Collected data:

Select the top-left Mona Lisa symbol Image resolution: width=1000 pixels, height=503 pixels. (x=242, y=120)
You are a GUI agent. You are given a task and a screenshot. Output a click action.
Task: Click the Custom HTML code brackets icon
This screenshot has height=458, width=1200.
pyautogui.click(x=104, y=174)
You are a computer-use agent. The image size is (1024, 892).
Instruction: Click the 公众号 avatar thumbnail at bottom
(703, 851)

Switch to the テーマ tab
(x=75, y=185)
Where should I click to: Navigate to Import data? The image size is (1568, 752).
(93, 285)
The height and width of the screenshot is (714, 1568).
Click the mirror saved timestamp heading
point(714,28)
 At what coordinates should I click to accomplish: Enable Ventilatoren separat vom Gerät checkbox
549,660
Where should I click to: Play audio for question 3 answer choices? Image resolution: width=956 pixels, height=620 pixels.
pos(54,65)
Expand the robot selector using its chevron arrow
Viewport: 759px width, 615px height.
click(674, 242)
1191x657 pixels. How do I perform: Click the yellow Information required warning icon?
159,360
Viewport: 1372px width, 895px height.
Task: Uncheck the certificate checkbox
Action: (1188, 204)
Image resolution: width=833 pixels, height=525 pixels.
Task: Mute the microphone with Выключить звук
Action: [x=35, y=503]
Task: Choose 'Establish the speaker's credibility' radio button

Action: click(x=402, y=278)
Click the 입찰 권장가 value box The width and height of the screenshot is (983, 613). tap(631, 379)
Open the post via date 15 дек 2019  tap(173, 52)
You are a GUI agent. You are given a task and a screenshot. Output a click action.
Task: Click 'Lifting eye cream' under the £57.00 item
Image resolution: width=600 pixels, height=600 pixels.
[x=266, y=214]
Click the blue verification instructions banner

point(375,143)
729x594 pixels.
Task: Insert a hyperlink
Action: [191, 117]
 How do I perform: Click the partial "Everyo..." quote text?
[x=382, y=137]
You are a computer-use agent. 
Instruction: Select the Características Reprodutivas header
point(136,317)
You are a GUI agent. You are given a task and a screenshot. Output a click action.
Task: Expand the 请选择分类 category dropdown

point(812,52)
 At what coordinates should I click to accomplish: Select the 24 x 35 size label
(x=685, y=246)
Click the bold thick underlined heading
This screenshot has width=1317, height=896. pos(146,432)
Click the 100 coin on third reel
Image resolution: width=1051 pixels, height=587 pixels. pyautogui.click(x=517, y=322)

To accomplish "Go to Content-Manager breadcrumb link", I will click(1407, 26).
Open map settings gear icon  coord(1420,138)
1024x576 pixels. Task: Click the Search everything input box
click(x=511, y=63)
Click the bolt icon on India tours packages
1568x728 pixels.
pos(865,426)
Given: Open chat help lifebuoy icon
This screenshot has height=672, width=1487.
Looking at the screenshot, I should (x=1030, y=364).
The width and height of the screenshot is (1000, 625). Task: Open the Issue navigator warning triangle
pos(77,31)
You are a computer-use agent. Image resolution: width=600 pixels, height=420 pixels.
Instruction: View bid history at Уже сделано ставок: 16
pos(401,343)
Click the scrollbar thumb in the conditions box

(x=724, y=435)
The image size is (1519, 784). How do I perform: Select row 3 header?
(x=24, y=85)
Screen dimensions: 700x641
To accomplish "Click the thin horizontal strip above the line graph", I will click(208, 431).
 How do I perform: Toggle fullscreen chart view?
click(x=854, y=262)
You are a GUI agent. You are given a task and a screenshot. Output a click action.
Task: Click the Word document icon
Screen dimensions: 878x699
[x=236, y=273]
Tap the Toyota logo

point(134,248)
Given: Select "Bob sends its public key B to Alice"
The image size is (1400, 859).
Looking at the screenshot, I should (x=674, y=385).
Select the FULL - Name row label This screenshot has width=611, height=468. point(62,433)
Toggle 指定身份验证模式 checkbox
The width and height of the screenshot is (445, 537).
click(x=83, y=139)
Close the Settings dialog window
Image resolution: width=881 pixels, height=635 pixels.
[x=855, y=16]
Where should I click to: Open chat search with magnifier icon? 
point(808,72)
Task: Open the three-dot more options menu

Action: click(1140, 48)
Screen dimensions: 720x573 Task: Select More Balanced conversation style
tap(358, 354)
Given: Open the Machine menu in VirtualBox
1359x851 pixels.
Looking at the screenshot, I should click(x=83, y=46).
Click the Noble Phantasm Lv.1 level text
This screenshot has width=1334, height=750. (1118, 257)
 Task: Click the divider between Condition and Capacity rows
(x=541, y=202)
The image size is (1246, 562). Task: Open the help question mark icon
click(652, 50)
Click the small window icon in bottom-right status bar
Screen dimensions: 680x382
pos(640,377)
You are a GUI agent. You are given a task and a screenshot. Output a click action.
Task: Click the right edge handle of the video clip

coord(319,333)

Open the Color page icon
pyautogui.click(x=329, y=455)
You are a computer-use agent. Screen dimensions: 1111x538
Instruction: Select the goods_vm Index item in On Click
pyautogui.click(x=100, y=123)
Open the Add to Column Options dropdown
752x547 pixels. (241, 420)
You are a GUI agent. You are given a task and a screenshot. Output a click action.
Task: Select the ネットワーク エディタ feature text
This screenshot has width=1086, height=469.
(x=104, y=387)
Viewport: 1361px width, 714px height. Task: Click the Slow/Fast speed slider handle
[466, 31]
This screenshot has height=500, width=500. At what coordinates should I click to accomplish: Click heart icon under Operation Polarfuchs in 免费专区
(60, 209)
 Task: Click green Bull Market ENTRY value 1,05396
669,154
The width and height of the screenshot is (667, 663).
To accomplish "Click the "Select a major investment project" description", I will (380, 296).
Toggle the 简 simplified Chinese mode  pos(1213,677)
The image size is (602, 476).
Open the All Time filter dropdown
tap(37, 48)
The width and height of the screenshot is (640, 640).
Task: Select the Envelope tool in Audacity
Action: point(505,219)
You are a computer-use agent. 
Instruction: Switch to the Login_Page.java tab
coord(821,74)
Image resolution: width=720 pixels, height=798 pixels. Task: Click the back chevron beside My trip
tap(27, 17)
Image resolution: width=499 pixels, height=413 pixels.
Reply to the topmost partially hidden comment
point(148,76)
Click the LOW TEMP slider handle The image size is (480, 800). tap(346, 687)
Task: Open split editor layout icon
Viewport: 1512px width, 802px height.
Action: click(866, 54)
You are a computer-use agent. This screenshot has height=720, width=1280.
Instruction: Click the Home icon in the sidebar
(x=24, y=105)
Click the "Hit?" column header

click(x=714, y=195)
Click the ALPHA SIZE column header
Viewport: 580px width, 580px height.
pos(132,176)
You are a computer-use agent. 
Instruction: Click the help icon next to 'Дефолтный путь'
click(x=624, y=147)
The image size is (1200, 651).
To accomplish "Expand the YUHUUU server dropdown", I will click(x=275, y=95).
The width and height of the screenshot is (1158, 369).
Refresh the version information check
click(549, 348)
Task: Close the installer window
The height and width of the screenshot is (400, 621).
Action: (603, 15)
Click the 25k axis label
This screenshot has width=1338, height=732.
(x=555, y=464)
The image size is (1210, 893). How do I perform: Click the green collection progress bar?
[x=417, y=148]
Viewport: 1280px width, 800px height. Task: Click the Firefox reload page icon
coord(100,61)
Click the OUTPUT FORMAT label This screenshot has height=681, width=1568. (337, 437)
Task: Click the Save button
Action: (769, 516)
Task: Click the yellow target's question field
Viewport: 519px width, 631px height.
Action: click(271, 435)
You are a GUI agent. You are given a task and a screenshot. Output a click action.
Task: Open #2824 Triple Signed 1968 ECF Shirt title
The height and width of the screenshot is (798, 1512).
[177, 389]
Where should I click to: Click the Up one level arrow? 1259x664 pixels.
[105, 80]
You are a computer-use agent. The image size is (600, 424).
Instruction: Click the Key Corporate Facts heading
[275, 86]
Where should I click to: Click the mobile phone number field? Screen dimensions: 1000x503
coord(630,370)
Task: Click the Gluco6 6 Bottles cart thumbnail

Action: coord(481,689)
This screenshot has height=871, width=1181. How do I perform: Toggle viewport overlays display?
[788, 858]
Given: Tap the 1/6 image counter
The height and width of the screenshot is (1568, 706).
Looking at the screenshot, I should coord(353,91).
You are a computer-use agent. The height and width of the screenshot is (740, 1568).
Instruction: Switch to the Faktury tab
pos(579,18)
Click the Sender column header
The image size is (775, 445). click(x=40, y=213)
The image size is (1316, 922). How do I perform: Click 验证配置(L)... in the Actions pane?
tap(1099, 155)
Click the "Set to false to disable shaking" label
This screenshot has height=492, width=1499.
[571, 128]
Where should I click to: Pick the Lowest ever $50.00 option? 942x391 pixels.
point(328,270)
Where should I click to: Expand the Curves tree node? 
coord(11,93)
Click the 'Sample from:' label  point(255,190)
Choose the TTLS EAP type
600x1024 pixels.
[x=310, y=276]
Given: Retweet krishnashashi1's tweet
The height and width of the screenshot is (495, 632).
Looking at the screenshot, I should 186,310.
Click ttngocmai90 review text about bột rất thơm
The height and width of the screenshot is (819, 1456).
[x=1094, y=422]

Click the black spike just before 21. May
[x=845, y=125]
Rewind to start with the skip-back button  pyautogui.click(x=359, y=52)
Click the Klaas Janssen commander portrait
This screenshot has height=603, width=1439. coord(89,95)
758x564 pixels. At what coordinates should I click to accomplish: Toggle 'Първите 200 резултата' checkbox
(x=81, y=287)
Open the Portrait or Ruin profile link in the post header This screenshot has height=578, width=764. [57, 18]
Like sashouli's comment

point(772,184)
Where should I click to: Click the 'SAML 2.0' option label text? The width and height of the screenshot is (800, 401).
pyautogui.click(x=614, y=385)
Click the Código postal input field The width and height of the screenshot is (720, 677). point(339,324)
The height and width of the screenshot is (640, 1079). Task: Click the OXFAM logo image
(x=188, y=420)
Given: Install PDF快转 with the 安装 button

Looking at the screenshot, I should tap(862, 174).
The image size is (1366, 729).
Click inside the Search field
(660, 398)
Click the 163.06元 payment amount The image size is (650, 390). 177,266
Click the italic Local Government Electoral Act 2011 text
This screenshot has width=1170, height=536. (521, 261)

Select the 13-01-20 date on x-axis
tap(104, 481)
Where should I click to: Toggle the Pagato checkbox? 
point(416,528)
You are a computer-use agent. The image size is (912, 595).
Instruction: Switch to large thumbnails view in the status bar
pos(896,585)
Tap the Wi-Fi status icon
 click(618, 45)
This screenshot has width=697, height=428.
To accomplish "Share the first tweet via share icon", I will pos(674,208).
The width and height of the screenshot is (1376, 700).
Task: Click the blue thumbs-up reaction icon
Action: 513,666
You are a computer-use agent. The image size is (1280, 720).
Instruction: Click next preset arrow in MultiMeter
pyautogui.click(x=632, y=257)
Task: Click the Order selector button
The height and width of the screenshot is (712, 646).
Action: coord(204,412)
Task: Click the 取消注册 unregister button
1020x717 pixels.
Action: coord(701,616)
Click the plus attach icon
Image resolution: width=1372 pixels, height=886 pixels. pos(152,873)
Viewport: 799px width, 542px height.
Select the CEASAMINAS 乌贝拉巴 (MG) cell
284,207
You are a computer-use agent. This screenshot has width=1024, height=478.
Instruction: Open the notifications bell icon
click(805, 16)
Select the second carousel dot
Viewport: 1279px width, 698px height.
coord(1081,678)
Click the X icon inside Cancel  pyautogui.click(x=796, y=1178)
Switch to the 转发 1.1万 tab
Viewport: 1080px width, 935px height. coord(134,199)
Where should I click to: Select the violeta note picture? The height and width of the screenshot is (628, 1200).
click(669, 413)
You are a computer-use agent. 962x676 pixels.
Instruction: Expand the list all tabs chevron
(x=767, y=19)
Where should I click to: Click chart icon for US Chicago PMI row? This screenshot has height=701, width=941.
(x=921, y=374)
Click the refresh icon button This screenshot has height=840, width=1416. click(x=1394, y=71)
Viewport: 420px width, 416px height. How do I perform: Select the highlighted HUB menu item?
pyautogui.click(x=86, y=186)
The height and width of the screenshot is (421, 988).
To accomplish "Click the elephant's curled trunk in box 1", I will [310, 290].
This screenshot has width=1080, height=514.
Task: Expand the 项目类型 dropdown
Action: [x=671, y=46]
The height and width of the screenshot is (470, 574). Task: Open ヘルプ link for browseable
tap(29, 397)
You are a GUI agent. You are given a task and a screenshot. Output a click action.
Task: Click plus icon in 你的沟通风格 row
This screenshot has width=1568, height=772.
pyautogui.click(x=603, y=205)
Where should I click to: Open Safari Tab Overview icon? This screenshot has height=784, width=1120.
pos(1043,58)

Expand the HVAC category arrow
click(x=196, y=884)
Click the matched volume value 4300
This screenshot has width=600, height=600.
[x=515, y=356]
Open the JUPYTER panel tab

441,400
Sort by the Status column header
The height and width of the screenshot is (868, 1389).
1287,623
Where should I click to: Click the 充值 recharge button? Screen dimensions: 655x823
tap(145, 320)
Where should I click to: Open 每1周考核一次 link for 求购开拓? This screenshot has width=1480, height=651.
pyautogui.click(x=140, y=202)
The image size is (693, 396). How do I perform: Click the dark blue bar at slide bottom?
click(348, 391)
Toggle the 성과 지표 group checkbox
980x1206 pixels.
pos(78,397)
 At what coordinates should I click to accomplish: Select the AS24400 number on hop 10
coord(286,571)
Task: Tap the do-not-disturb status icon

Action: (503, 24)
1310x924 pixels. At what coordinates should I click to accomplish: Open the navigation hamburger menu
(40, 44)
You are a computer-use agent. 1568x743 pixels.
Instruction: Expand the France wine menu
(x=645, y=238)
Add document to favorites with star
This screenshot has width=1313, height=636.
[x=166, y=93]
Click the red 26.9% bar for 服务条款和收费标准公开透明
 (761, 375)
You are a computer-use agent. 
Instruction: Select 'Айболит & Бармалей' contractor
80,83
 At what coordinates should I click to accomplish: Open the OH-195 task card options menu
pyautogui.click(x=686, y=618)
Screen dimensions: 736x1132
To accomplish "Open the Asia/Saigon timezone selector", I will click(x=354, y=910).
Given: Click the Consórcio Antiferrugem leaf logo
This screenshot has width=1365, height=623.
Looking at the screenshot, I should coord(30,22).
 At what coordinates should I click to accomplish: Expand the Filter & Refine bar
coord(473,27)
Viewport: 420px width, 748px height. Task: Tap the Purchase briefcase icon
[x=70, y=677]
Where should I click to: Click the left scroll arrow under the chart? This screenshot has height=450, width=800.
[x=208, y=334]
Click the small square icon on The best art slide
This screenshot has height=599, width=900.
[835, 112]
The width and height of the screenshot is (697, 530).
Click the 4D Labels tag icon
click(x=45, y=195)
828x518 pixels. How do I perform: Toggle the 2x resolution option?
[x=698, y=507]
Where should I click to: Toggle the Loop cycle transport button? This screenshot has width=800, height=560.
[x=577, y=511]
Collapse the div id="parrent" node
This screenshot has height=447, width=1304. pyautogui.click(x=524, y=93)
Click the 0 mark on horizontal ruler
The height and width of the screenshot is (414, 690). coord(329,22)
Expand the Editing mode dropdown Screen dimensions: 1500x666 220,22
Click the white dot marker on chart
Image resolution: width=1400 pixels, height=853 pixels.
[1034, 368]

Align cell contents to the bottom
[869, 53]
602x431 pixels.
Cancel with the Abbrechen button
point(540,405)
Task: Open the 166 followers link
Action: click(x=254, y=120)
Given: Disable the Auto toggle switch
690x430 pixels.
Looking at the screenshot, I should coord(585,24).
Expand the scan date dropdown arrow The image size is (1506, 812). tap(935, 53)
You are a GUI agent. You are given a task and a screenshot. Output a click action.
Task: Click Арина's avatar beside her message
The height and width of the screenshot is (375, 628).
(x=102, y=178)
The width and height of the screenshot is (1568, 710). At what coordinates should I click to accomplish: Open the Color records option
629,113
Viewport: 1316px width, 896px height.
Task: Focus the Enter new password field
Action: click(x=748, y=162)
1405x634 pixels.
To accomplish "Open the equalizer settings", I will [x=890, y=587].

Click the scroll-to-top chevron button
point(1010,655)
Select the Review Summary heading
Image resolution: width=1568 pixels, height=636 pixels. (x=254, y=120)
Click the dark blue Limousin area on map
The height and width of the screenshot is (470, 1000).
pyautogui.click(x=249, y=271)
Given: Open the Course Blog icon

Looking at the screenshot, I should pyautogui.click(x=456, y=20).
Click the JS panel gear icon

Task instructions: Each line of the data that holds the word "window" should be copied.

Task response:
Close the Settings dialog window
Click the small window icon in bottom-right status bar
Task: Close the installer window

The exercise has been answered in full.